I felt bad for Mama Kitty and Spot. Their owners seemed to feed all their animals out of one bowl, so Mama Kitty and Spot had to compete with a Basset Hound, a big black mixed-breed, and two or three Chihuahuas if they wanted anything to eat.
So I began feeding them table scraps in a pan on my front porch. I don’t feed my minpin table scraps because it makes messy things happen on the carpet, so rather than put it in the trash (where the cats would no doubt tear into it when I put the trash out by the road Tuesday mornings), I gave it to them.
Mama Kitty and Spot were very friendly to me, but Spot, even when she was only a few weeks old, absolutely LOATHED Tiny. She’d lay her ears back and growl and spit and hiss every time he came near her.
But that’s one of those irrelevant tangents.
I noticed in early spring that Mama Kitty began gaining weight and got all lemon-shaped. I knew that meant she was getting ready to extrude another batch of kittens, so I began feeding her even more.
I never got to see the kittens; when the time came, the neighbors took her in the house. The woman told me she had seven. After a week or so, they began letting Mama Kitty out for a little while each day, but the kittens never came with her.
But Spot stopped by every afternoon like clockwork.
I’d sit on a chair on the porch and she’d jump up in my lap and demand to be petted.
I noticed around the first of the month the neighbors began moving stuff out of the house. Through the grapevine I heard they were moving because their three kids had outgrown the house.
They hadn’t paid much attention to Spot since the kittens had been born, so I thought maybe they’d leave her behind when they moved, since they knew I’d take care of her.
But they didn’t.
About a week ago, they loaded her up in the van, and I don’t think they’ve been back since.
So that left me with a problem -- what to do with the table scraps.
I didn’t want to put them in the trash, because after a couple of days it would stink up the house and attract bugs. I knew there were a few tomcats that stopped by every few nights to steal Mama Kitty and Spot’s food, so I kept putting it out on the porch in the evenings, more out of habit than anything else.

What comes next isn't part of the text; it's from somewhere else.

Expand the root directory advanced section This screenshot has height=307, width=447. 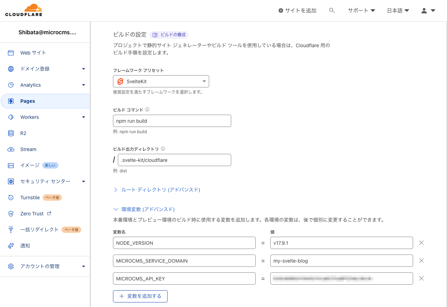pos(157,190)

And every morning, it would be gone.
The tomcats were sneaking in at night and eating it, I surmised.
But I surmised wrong.
This afternoon, I put out some sauerkraut and Crockpot baby-back ribs and a piece of grocery-store fried chicken from a few days ago that was probably still edible, but wasn’t all that appetizing when it was new.
I looked out a few minutes later to see a Blue Jay eating the sauerkraut.
And a little later still, I found a swarm of starlings and grackles (unpleasant, oily little birds, those) eating the ribs and fighting over the piece of chicken.
Because of me, the birds have acquired a taste for meat, including bird meat.
Can human meat be far behind?
And that is how I came to realize that I am in a prologue to Alfred Hitchcock’s The Birds, and that I am the cause of it all.
Tippi Hedren’s fans and relatives are gonna be pissed.